WORK INSTRUCTIONS:
A stretch of the entries below is to be set down exactly, running from the line with "Enable the 直播平均观看时长" through the line with "You are a computer-use agent. The", both included, and no other line.

RECORDS TO USE:
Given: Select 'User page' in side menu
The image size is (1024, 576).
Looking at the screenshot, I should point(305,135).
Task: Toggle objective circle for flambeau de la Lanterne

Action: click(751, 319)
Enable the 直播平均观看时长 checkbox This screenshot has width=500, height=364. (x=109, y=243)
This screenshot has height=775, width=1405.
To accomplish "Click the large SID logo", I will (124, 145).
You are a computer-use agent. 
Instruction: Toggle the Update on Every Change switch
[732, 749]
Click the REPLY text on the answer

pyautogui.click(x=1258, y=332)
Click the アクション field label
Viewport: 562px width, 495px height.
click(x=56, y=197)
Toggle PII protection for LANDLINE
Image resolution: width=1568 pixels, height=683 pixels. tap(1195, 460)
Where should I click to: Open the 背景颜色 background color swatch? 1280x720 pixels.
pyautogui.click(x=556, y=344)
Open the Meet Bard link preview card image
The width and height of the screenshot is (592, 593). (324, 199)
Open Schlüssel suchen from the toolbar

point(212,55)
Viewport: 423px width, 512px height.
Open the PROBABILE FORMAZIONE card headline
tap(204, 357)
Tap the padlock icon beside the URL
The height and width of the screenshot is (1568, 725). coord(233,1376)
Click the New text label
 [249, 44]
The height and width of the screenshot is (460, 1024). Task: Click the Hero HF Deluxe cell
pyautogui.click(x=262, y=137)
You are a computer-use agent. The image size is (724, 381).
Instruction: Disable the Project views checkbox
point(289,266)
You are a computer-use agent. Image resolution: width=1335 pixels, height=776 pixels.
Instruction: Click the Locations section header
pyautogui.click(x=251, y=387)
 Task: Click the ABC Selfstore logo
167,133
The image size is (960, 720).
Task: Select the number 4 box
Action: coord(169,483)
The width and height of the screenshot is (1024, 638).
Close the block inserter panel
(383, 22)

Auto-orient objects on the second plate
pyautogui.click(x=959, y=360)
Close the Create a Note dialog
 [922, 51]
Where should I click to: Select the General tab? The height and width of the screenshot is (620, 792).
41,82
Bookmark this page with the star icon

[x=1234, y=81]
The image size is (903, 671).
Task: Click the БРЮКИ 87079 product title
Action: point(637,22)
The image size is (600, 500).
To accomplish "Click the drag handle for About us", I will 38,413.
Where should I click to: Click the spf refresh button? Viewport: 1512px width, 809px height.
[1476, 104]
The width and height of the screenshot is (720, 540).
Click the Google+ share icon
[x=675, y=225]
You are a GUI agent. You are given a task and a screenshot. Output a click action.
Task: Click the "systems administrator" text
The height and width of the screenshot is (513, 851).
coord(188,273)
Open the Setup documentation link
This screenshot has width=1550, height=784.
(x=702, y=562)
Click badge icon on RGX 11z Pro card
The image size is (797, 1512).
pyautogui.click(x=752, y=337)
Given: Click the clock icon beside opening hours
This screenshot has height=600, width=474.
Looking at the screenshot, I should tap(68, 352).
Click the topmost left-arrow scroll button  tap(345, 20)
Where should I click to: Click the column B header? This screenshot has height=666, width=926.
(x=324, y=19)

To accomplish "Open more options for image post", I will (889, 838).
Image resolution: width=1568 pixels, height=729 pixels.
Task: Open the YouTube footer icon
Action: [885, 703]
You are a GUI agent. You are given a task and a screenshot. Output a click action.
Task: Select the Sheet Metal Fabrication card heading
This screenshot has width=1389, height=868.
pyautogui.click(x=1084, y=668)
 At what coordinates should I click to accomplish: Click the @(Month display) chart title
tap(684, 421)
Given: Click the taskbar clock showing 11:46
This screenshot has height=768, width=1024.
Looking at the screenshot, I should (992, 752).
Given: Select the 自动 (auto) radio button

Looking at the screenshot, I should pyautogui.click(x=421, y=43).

RESULT OF THE EXERCISE:
Enable the 直播平均观看时长 checkbox This screenshot has width=500, height=364. (x=109, y=243)
This screenshot has height=775, width=1405.
To accomplish "Click the large SID logo", I will (124, 145).
You are a computer-use agent. 
Instruction: Toggle the Update on Every Change switch
[732, 749]
Click the REPLY text on the answer

pyautogui.click(x=1258, y=332)
Click the アクション field label
Viewport: 562px width, 495px height.
click(x=56, y=197)
Toggle PII protection for LANDLINE
Image resolution: width=1568 pixels, height=683 pixels. tap(1195, 460)
Where should I click to: Open the 背景颜色 background color swatch? 1280x720 pixels.
pyautogui.click(x=556, y=344)
Open the Meet Bard link preview card image
The width and height of the screenshot is (592, 593). (324, 199)
Open Schlüssel suchen from the toolbar

point(212,55)
Viewport: 423px width, 512px height.
Open the PROBABILE FORMAZIONE card headline
tap(204, 357)
Tap the padlock icon beside the URL
The height and width of the screenshot is (1568, 725). coord(233,1376)
Click the New text label
 [249, 44]
The height and width of the screenshot is (460, 1024). Task: Click the Hero HF Deluxe cell
pyautogui.click(x=262, y=137)
You are a computer-use agent. The image size is (724, 381).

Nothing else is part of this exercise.